- Status: Defunct
- Genre: ISU Grand Prix
- Location: Gelsenkirchen
- Country: Germany
- Years active: 1986–2004
- Organized by: German Ice Skating Union

= Bofrost Cup on Ice =

International figure skating competition

The Bofrost Cup on Ice was an annual figure skating competition sanctioned by the International Skating Union (ISU), organized and hosted by the German Ice Skating Union (Deutsche Eislauf-Union). The first iteration was held in 1986 in Frankfurt. When the ISU launched the Champions Series (later renamed the Grand Prix Series) in 1995, the German competition – then called the Nations Cup – was one of the five qualifying events. It remained a Grand Prix event until 2002, after which point it was supplanted by the Cup of China. This event was held under several names, including the Fujifilm Trophy and the Sparkassen Cup on Ice. The last installment of the competition took place in 2004.

Medals were awarded in men's singles, women's singles, pair skating, and ice dance. Skaters earned points based on their results at the qualifying competitions each season, and the top skaters or teams in each discipline were invited to then compete at the Grand Prix of Figure Skating Final. Evgeni Plushenko of Russia holds the record for winning the most Bofrost Cup on Ice titles in men's singles (with four), while Maria Butyrskaya, also of Russia, holds the record in women's singles (with three). Mandy Wötzel and Ingo Steuer of Germany hold the record in pair skating (with four), while Anjelika Krylova and Oleg Ovsyannikov of Russia hold the record in ice dance (with four).

== History ==
Beginning with the 1995–96 season, the International Skating Union (ISU) launched the Champions Series – later renamed the Grand Prix Series – which consisted of five qualifying competitions and the Champions Series Final. This allowed skaters to perfect their programs earlier in the season, as well as compete against the same skaters whom they would later encounter at the World Championships. This series also provided the viewing public with additional televised skating, which was in high demand. The five qualifying competitions during this inaugural season were the 1995 Nations Cup, the 1995 NHK Trophy, the 1995 Skate America, the 1995 Skate Canada, and the 1995 Trophée de France. Skaters earned points based on their results in their respective competitions and the top skaters or teams in each discipline were then invited to compete at the Champions Series Final.
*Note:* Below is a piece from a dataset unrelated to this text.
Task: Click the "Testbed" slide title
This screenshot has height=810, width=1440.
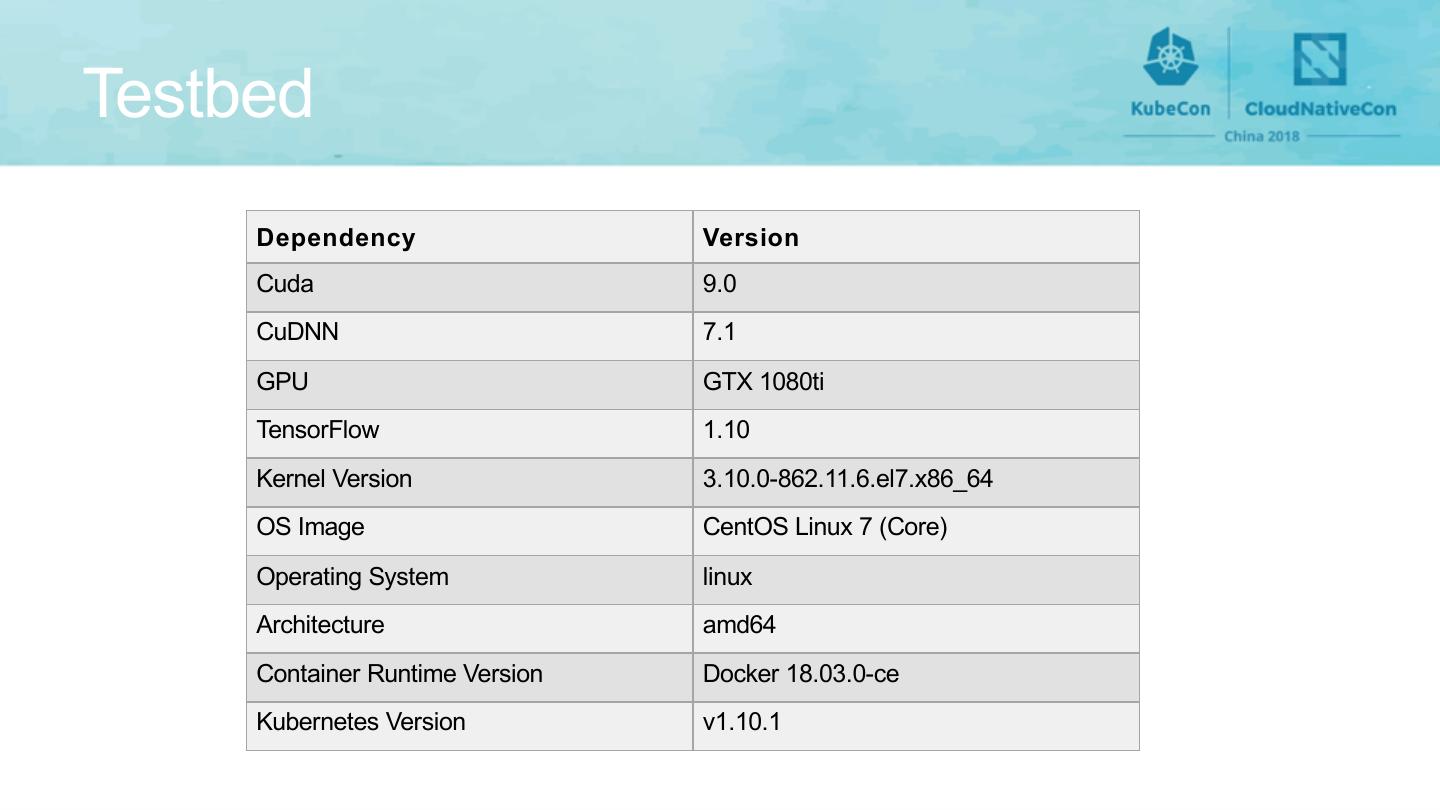Action: 198,93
The inaugural competition – the 1986 Fujifilm Trophy – was held in Frankfurt. Petr Barna of Czechoslovakia won the men's event, Dianne Takeuchi of Canada won the women's event, Melanie Gaylor and Lee Barkell of Canada won the pairs event, and Lia Trovati and Roberto Pelizzola of Italy won the ice dance event. From 1986 to 1987, the competition was known as the Fujifilm Trophy. There was no event held in 1988. In 1989, the competition – now known as the Nations Cup – moved to Gelsenkirchen, where it remained for the entirety of its run. In 1998, the competition changed its name to the Sparkassen Cup on Ice, and in 2002, it again changed its name, this time to the Bofrost Cup on Ice, in recognition of its sponsor, the frozen foods company Bofrost.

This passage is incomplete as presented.